__TEXT SEGMENT__:
########################################
Storyline: Our Reviewer's Take


You have to give a studio credit for even attempting a film about the life of painter Vincent van Gogh. Not to say he isn’t a fascinating person, let alone one of the greatest artists of his generation. It’s just that any filmmaker and studio knows going in that the movie probably isn’t going to be much of a financial success (indeed, At Eternity’s Gate only netted a little over $2 million domestically), but when you're able to latch onto Willem Dafoe in the starring role, you know you’re going to get a good performance. And Dafoe gives one of his best ever in this surprisingly engaging (as “art house” movies go) film.

Director (who also co-wrote) Julian Schnabel doesn’t go the traditional biopic route and attempt to tell van Gogh’s entire life story. Instead, we get a tale of the artist in the final part of his life, as he meets up with fellow painter Paul Gauguin (Oscar Isaac), who tells Vincent that he admires his work and encourages him to go to the south of France for inspiration.

As the movie progresses, Schnabel tries to show us through Vincent’s eyes how he gets inspired for his work. In an early scene, he takes off a pair of boots and discards them on the floor. After looking at the way they land, he rearranges them and then begins to paint one of his several famous paintings involving boots. Later, we see the way he is inspired by the natural world, painting trees, their roots, or just the landscape.

But where the movie really works (and where Dafoe’s performance is really moving) is when the mental state of van Gogh is explored. Almost everyone knows van Gogh cut off his own ear, and here we get Schnabel’s interpretation of the reasons behind it (less a violent act, as history has told us, and more a cry out of loneliness). The van Gogh of this movie knows that he doesn’t think like other people and his introspection of his mental state drives the latter half of the movie.

In one of my favorite scenes, van Gogh - who has self-committed himself to an asylum run by the Catholic Church - meets with a priest (played by Mads Mikkelsen) where a determination must be made if it is safe to let van Gogh be released back into society. During the conversation between the two men, van Gogh comes to the conclusion that he is similar to Jesus Christ. No, not in a divine way, but in the fact that, like Jesus, his own work will not be appreciated until long after he has left this world. Not only is this a great moment, but movie buffs may get some extra enjoyment of watching Dafoe, who is playing van Gogh, comparing himself to Christ, whom, of course, Dafoe played in Martin Scorsese’s The Last Temptation of Christ.
########################################
__DATA ROWS__:
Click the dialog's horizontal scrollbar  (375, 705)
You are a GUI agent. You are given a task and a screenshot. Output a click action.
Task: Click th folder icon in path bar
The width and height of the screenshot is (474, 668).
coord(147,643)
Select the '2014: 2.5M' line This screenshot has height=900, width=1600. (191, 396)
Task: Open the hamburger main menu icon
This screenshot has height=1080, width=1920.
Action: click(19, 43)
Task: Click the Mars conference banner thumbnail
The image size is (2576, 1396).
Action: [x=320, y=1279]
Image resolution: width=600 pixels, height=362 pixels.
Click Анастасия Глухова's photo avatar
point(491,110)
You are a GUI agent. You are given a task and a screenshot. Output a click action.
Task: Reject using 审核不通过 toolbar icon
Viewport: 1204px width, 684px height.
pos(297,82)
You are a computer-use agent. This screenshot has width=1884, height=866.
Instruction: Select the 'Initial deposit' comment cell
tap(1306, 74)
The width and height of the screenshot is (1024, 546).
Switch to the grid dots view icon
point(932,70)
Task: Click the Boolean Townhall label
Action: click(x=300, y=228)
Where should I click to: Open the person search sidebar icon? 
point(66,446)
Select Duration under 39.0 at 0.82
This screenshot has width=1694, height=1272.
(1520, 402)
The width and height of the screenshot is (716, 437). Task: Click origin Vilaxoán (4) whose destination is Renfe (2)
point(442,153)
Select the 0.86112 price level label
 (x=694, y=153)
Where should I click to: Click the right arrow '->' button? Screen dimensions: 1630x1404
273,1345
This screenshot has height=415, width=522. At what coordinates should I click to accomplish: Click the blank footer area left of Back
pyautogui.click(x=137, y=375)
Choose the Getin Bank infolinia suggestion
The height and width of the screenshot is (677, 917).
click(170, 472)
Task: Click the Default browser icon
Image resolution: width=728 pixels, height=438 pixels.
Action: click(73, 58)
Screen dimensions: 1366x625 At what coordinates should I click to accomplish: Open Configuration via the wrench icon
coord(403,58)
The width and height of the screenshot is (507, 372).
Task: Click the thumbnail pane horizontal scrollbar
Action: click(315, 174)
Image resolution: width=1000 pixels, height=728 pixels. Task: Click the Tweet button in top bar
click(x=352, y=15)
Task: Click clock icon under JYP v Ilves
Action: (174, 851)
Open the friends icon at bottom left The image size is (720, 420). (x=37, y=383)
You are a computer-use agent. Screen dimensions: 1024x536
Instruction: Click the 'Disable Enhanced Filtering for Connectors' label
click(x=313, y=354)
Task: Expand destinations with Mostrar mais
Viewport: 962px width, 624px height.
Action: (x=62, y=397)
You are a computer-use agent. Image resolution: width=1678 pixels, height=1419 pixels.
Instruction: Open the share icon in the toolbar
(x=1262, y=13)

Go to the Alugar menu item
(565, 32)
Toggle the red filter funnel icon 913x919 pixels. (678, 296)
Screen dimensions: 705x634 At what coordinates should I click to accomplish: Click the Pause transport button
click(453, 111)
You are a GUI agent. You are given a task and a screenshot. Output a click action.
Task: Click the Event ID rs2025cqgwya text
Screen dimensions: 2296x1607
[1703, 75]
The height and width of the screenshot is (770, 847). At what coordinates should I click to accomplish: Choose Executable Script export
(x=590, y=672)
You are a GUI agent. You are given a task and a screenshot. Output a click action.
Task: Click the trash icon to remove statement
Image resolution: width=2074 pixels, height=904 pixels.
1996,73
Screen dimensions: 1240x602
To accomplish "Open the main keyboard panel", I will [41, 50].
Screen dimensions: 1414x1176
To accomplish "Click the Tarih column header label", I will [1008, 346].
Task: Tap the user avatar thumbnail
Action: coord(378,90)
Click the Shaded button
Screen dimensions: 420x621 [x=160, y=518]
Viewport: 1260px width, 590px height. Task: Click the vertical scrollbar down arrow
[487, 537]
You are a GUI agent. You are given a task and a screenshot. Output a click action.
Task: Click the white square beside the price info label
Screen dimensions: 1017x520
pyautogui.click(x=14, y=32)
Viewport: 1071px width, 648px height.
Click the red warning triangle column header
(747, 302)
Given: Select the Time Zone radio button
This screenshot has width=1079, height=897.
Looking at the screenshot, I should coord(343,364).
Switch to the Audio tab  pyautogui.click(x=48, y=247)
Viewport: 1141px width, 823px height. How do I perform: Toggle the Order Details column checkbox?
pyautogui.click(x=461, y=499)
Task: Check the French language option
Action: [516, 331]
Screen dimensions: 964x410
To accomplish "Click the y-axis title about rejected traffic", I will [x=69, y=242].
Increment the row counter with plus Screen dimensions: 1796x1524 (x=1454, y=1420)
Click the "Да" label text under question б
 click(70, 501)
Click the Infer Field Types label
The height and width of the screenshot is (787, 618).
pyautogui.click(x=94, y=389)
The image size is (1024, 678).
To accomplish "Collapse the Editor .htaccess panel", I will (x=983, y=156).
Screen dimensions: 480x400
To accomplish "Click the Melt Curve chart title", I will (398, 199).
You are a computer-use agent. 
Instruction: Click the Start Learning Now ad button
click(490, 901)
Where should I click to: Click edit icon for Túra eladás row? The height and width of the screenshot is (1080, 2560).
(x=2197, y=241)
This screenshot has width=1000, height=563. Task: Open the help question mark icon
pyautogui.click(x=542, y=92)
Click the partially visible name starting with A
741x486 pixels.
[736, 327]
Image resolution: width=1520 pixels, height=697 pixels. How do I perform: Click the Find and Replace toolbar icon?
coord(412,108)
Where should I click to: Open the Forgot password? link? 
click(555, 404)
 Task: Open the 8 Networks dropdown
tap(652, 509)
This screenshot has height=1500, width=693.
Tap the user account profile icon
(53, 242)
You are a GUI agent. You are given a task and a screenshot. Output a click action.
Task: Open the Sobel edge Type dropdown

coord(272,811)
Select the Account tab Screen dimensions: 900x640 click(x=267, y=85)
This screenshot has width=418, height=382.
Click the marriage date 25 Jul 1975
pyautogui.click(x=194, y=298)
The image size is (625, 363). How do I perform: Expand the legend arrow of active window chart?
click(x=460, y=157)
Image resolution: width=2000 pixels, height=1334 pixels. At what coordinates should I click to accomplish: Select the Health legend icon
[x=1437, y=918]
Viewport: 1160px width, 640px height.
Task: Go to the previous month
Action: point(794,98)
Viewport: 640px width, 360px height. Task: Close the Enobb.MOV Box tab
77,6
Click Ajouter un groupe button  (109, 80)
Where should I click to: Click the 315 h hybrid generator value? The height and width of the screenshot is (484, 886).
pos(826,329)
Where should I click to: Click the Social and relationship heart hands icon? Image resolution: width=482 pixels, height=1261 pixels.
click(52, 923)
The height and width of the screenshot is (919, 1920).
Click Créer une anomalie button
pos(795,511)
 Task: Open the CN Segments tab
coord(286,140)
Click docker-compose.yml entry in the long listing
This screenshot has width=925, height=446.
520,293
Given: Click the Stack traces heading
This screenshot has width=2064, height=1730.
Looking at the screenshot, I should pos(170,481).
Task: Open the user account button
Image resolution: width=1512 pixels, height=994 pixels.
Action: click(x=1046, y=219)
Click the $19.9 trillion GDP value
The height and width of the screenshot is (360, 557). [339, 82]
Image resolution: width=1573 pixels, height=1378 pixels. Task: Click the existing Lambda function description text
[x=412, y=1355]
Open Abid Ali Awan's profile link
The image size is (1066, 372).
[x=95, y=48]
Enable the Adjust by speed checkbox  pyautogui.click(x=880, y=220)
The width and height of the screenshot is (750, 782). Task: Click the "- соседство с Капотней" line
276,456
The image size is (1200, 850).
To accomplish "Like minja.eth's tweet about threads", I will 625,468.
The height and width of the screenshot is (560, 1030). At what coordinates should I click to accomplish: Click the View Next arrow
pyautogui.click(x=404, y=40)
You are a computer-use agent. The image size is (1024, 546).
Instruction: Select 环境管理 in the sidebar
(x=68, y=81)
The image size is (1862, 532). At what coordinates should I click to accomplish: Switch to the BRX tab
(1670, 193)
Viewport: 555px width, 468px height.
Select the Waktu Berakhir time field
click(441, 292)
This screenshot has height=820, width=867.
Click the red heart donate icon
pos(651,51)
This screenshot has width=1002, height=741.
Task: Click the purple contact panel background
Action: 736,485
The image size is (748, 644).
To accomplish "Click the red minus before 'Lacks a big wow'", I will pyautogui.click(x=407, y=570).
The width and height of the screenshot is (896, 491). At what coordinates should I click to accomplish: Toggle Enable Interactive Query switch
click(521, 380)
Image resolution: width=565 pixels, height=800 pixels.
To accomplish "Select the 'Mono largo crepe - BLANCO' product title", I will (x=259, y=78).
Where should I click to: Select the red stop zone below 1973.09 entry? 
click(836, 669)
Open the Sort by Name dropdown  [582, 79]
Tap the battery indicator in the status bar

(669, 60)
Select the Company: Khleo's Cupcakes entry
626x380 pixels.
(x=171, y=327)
########################################
__DIRECTIVE A__: Copy word for word the part of the review of At Eternity's Gate that starts at "In one of my" and ends at "Temptation of Christ.".
__DIRECTIVE B__: Continue the review of At Eternity's Gate from the point where it stops.

__RIGHT ANSWER A__:
In one of my favorite scenes, van Gogh - who has self-committed himself to an asylum run by the Catholic Church - meets with a priest (played by Mads Mikkelsen) where a determination must be made if it is safe to let van Gogh be released back into society. During the conversation between the two men, van Gogh comes to the conclusion that he is similar to Jesus Christ. No, not in a divine way, but in the fact that, like Jesus, his own work will not be appreciated until long after he has left this world. Not only is this a great moment, but movie buffs may get some extra enjoyment of watching Dafoe, who is playing van Gogh, comparing himself to Christ, whom, of course, Dafoe played in Martin Scorsese’s The Last Temptation of Christ.

__RIGHT ANSWER B__:
While I didn’t fall in love with Schnabel’s film, and while it’s not something I’d probably watch a second time, I really admired Dafoe’s performance and the fact that the movie avoided the normal biographical approach that one might expect and offered a more personal look at its subject matter. If you’re a student or just a fan of good acting, At Eternity’s Gate deserves to be seen just for Dafoe’s performance and how he engages the viewer with his words, his eyes, and his movements.

Vital Disc Stats: The Blu-ray

At Eternity's Gate comes to Blu-ray in an eco-friendly Elite keepcase, which houses the 50GB dual-layer disc along with a single insert containing a code for a digital copy of the film. The Blu-ray is front-loaded with trailers for Five Feet Apart and Ben is Back. The main menu features a montage of footage from the movie, with menu selections horizontally across the bottom of the screen.

The Blu-ray in this release is Region A locked.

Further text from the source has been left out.